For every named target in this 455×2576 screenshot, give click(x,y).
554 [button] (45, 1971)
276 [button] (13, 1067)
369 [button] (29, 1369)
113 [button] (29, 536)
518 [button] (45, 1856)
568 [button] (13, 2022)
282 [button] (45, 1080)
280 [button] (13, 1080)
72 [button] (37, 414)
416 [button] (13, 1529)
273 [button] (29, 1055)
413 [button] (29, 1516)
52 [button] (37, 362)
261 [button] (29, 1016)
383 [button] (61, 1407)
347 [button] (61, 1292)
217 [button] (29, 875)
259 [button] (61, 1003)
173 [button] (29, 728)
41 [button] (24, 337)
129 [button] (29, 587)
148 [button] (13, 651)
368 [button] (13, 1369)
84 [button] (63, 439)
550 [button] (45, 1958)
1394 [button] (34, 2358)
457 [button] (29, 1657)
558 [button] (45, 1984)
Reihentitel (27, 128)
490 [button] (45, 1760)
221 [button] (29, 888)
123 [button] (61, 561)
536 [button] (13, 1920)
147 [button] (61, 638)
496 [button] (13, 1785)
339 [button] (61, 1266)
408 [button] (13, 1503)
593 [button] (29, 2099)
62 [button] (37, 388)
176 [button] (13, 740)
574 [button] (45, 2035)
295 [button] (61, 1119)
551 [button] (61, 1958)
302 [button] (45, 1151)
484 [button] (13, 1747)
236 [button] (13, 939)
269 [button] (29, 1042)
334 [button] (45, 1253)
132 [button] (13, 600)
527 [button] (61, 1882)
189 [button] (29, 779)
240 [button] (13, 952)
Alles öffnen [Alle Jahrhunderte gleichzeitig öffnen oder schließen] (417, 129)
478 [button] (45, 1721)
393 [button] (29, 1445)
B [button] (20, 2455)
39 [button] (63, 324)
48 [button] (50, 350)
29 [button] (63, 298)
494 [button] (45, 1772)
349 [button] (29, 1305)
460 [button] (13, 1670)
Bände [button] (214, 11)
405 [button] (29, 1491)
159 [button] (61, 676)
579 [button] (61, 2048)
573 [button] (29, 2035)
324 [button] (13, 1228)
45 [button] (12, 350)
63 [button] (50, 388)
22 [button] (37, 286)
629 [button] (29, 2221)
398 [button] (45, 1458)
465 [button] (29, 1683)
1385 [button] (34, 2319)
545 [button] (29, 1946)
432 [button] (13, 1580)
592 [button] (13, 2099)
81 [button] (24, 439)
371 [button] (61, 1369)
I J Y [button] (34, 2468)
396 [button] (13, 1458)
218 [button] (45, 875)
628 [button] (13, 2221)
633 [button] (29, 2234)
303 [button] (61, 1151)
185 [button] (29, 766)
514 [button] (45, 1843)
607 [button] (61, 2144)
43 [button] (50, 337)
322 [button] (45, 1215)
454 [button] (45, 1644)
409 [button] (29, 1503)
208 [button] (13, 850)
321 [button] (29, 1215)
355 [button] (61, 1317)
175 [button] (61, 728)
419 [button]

========================================================================

Directions for this task: Convert everything from the start of the records down to the line containing "259 [button] (61, 1003)", inclusive, into a JSON list of strings with one string per line and no blank lines.

Full output:
[
  "For every named target in this 455×2576 screenshot, give click(x,y).",
  "554 [button] (45, 1971)",
  "276 [button] (13, 1067)",
  "369 [button] (29, 1369)",
  "113 [button] (29, 536)",
  "518 [button] (45, 1856)",
  "568 [button] (13, 2022)",
  "282 [button] (45, 1080)",
  "280 [button] (13, 1080)",
  "72 [button] (37, 414)",
  "416 [button] (13, 1529)",
  "273 [button] (29, 1055)",
  "413 [button] (29, 1516)",
  "52 [button] (37, 362)",
  "261 [button] (29, 1016)",
  "383 [button] (61, 1407)",
  "347 [button] (61, 1292)",
  "217 [button] (29, 875)",
  "259 [button] (61, 1003)"
]